_THE REQUEST_
Could you copy out every one of the rows below word for word, keeping each line unchanged?

Begin

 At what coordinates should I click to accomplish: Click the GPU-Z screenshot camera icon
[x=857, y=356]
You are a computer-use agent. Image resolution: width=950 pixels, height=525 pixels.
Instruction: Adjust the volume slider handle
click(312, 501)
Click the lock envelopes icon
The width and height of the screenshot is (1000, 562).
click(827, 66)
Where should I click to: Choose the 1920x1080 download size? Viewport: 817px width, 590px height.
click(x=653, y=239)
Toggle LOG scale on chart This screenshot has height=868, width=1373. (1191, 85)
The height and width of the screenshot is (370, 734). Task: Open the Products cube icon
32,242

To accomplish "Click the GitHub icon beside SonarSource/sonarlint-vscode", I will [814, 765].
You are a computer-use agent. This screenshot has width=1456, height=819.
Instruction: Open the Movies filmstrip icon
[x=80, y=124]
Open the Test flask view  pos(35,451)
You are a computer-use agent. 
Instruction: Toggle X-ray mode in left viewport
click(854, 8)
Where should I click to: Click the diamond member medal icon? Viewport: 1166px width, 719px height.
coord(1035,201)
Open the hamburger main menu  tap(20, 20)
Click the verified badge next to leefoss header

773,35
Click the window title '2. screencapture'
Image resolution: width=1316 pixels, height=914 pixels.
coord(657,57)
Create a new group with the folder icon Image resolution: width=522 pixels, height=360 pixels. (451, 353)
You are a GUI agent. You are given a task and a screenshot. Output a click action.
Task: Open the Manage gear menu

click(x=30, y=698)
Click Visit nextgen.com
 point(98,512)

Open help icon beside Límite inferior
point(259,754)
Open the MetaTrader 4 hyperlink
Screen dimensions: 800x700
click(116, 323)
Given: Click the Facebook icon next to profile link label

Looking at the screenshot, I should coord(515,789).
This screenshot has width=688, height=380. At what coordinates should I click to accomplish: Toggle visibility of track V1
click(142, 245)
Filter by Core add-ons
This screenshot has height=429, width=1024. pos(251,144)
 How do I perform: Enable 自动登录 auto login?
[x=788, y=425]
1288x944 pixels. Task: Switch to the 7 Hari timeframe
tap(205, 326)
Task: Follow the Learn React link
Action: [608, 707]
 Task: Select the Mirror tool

End

_CORRECT RESULT_
 At what coordinates should I click to accomplish: Click the GPU-Z screenshot camera icon
[x=857, y=356]
You are a computer-use agent. Image resolution: width=950 pixels, height=525 pixels.
Instruction: Adjust the volume slider handle
click(312, 501)
Click the lock envelopes icon
The width and height of the screenshot is (1000, 562).
click(827, 66)
Where should I click to: Choose the 1920x1080 download size? Viewport: 817px width, 590px height.
click(x=653, y=239)
Toggle LOG scale on chart This screenshot has height=868, width=1373. (1191, 85)
The height and width of the screenshot is (370, 734). Task: Open the Products cube icon
32,242

To accomplish "Click the GitHub icon beside SonarSource/sonarlint-vscode", I will [814, 765].
You are a computer-use agent. This screenshot has width=1456, height=819.
Instruction: Open the Movies filmstrip icon
[x=80, y=124]
Open the Test flask view  pos(35,451)
You are a computer-use agent. 
Instruction: Toggle X-ray mode in left viewport
click(854, 8)
Where should I click to: Click the diamond member medal icon? Viewport: 1166px width, 719px height.
coord(1035,201)
Open the hamburger main menu  tap(20, 20)
Click the verified badge next to leefoss header

773,35
Click the window title '2. screencapture'
Image resolution: width=1316 pixels, height=914 pixels.
coord(657,57)
Create a new group with the folder icon Image resolution: width=522 pixels, height=360 pixels. (451, 353)
You are a GUI agent. You are given a task and a screenshot. Output a click action.
Task: Open the Manage gear menu

click(x=30, y=698)
Click Visit nextgen.com
 point(98,512)

Open help icon beside Límite inferior
point(259,754)
Open the MetaTrader 4 hyperlink
Screen dimensions: 800x700
click(116, 323)
Given: Click the Facebook icon next to profile link label

Looking at the screenshot, I should coord(515,789).
This screenshot has width=688, height=380. At what coordinates should I click to accomplish: Toggle visibility of track V1
click(142, 245)
Filter by Core add-ons
This screenshot has height=429, width=1024. pos(251,144)
 How do I perform: Enable 自动登录 auto login?
[x=788, y=425]
1288x944 pixels. Task: Switch to the 7 Hari timeframe
tap(205, 326)
Task: Follow the Learn React link
Action: [608, 707]
 Task: Select the Mirror tool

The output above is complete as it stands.